• Activity: Make a word-for-word copy of the entries below from their first line through the line with "0000 0001 0726 4664 (211, 1944)", and add nothing.

-- Supplied records follows --

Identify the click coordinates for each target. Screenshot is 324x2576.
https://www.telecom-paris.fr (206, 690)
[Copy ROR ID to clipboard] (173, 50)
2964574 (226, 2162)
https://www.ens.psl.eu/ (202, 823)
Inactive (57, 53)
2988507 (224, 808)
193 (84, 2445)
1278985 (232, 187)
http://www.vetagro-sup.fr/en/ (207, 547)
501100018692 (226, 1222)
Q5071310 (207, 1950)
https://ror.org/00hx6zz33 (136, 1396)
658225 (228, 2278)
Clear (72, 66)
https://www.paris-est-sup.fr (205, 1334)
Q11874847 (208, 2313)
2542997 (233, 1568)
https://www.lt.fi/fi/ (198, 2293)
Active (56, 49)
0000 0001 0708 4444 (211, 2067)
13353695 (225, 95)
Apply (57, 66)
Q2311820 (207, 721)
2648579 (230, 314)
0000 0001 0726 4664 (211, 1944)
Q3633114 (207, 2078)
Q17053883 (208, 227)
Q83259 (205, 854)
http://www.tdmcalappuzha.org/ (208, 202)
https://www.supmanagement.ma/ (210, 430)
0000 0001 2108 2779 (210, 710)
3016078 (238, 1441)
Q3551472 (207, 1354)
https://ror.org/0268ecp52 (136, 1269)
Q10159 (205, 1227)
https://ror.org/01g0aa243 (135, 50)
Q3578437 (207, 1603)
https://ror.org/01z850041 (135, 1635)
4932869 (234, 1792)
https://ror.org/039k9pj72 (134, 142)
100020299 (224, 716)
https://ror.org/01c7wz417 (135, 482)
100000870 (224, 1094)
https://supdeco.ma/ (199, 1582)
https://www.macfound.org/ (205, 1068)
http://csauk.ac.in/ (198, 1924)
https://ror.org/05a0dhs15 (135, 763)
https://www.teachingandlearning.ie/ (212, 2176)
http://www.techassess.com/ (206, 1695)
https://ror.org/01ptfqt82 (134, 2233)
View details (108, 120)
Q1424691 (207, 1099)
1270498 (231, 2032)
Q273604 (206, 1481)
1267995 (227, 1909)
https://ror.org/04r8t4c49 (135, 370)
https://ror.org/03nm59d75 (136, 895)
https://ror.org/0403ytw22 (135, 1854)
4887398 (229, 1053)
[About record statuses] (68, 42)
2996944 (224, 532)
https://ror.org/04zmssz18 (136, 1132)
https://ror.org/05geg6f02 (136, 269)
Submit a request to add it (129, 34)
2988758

-- Supplied records concluded --

• Output of the exercise:
Identify the click coordinates for each target. Screenshot is 324x2576.
https://www.telecom-paris.fr (206, 690)
[Copy ROR ID to clipboard] (173, 50)
2964574 (226, 2162)
https://www.ens.psl.eu/ (202, 823)
Inactive (57, 53)
2988507 (224, 808)
193 (84, 2445)
1278985 (232, 187)
http://www.vetagro-sup.fr/en/ (207, 547)
501100018692 (226, 1222)
Q5071310 (207, 1950)
https://ror.org/00hx6zz33 (136, 1396)
658225 (228, 2278)
Clear (72, 66)
https://www.paris-est-sup.fr (205, 1334)
Q11874847 (208, 2313)
2542997 (233, 1568)
https://www.lt.fi/fi/ (198, 2293)
Active (56, 49)
0000 0001 0708 4444 (211, 2067)
13353695 (225, 95)
Apply (57, 66)
Q2311820 (207, 721)
2648579 (230, 314)
0000 0001 0726 4664 (211, 1944)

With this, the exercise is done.